**Task**
Print the line containing "The width and", then every line after it through the end of the material, exactly as written and without pictures.
Task data START
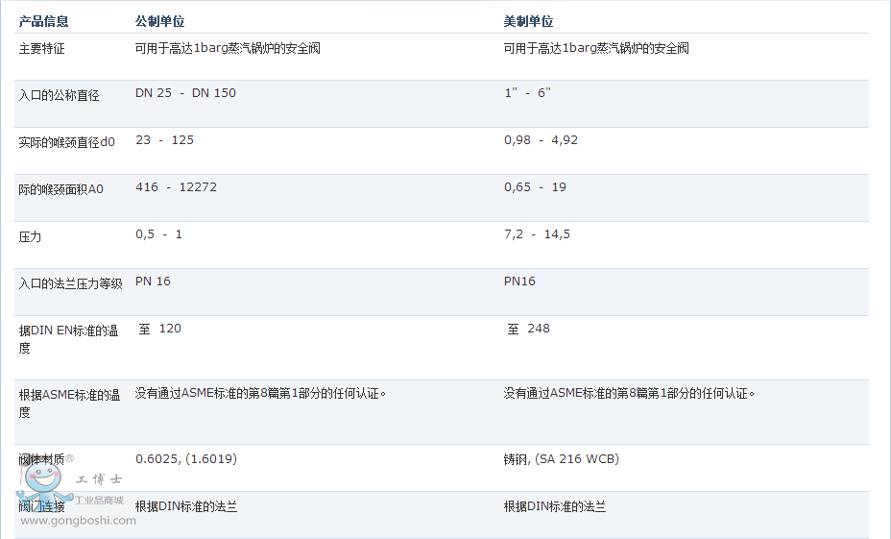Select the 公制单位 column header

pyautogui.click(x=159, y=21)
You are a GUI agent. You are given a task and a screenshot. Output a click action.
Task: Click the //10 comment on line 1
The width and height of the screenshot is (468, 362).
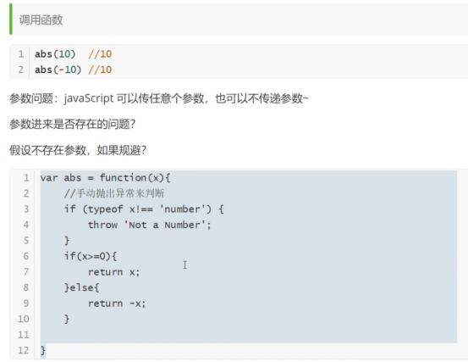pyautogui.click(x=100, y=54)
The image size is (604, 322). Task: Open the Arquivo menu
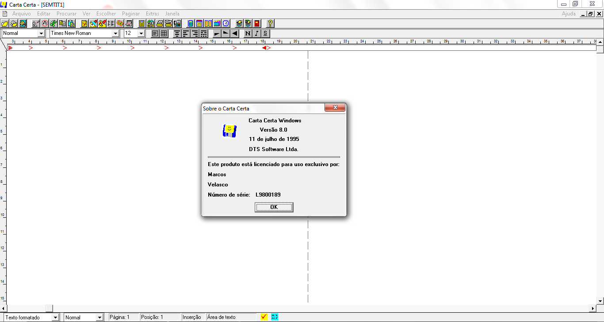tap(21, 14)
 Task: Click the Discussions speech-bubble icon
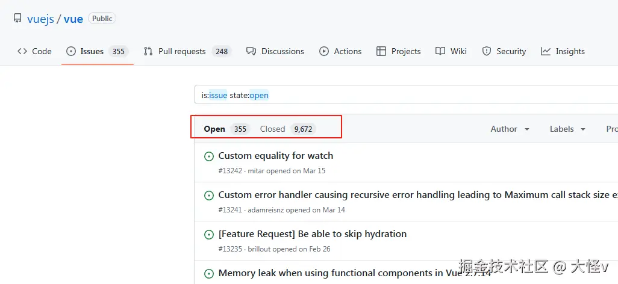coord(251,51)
Task data END
**Result of this task**
The width and height of the screenshot is (468, 362).
pyautogui.click(x=100, y=54)
The image size is (604, 322). Task: Open the Arquivo menu
tap(21, 14)
 Task: Click the Discussions speech-bubble icon
coord(251,51)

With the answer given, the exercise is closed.